■ TASK STATEMENT: Pictures are to be excluded. Please print only the lines from the one containing "You are a computer-use agent. The" through the end of the data, exactly as they appear.

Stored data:
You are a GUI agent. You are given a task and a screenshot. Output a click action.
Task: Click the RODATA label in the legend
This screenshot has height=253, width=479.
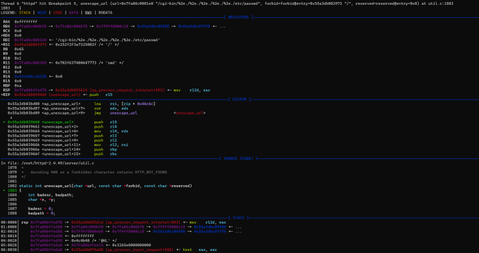click(105, 12)
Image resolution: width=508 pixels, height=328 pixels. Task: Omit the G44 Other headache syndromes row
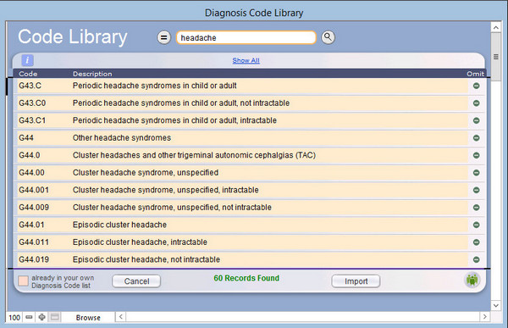coord(476,138)

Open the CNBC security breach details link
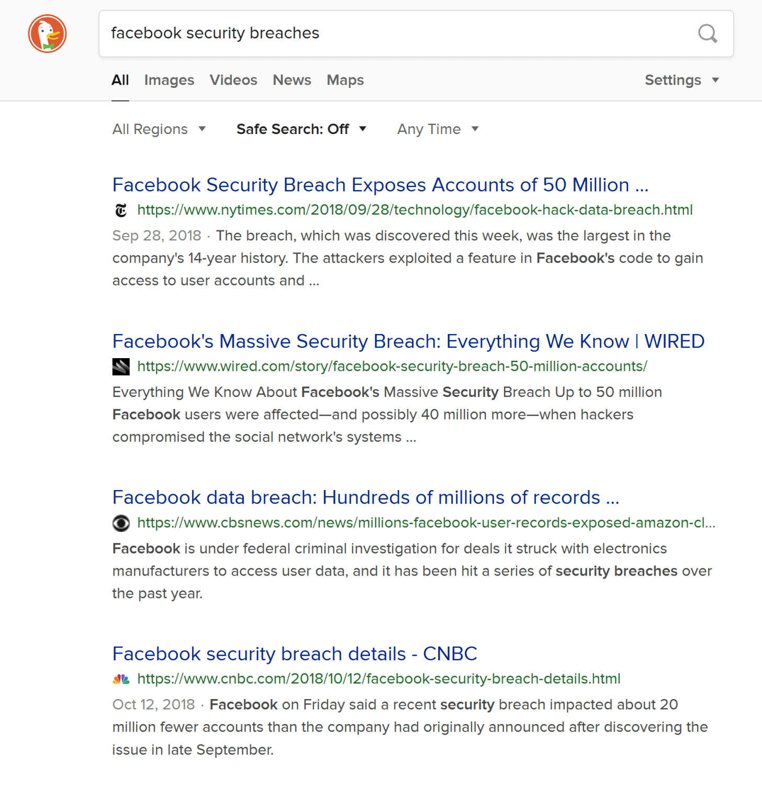click(295, 654)
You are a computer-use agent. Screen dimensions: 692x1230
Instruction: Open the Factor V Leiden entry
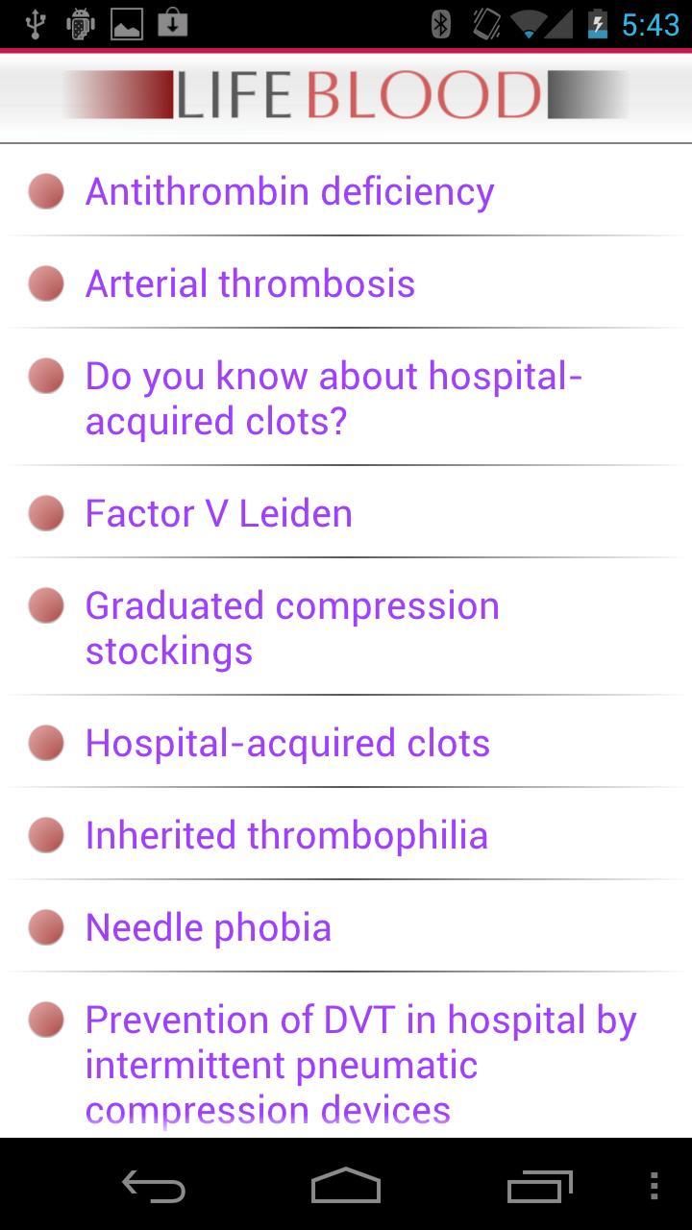[218, 513]
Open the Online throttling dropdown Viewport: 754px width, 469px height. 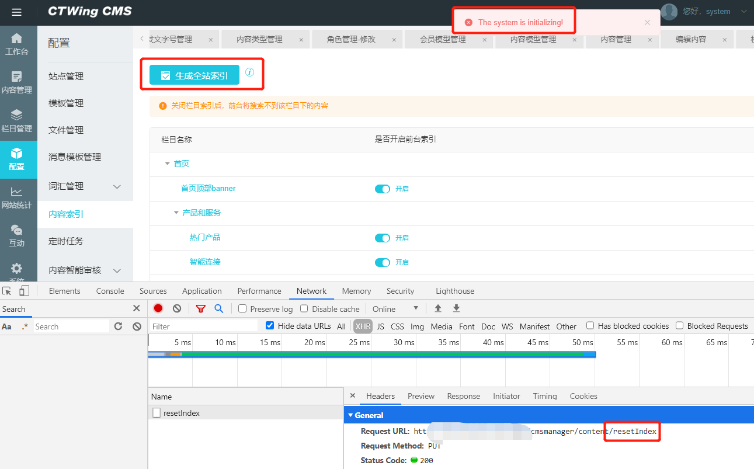click(x=395, y=308)
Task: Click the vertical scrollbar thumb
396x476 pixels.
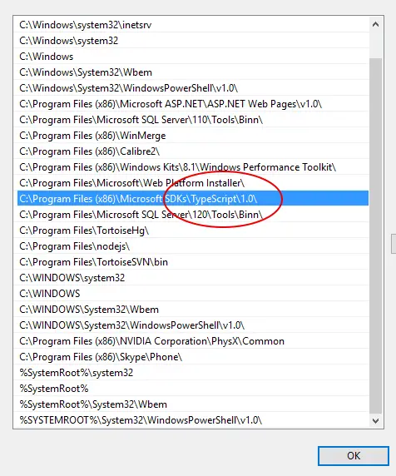Action: (375, 236)
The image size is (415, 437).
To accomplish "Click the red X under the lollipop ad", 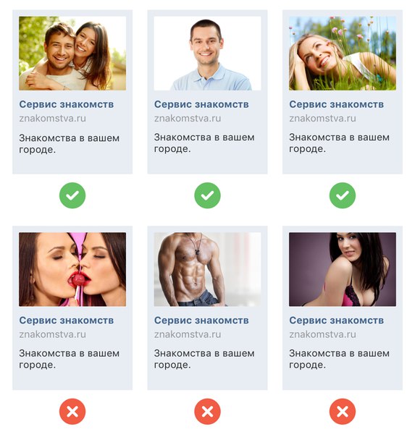I will 72,412.

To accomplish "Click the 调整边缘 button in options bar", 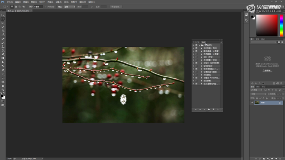I will click(x=116, y=7).
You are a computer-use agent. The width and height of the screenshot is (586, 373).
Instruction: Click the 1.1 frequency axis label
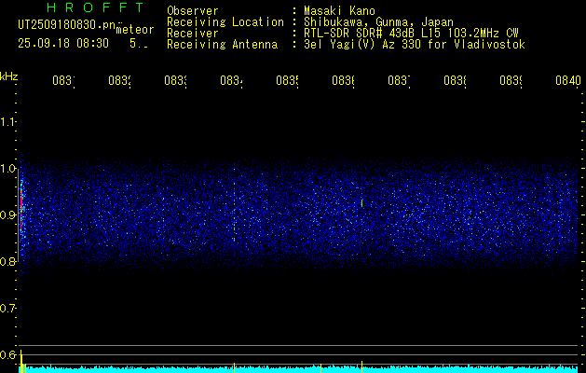8,122
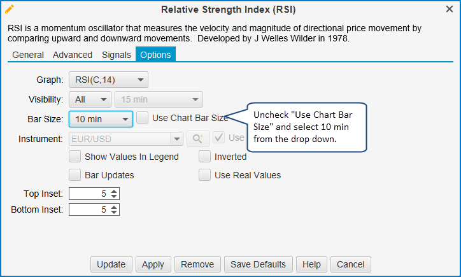Enable the Bar Updates checkbox
Screen dimensions: 461x277
tap(75, 175)
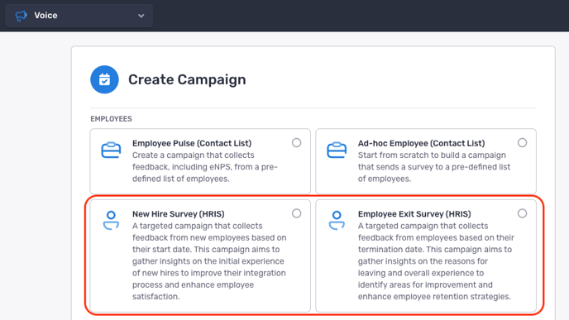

■ SOLUTION BELOW:
You are a computer-use agent. The width and height of the screenshot is (586, 373).
Instruction: Click the 1.1 frequency axis label
8,122
Enable the Bar Updates checkbox
Screen dimensions: 461x277
tap(75, 175)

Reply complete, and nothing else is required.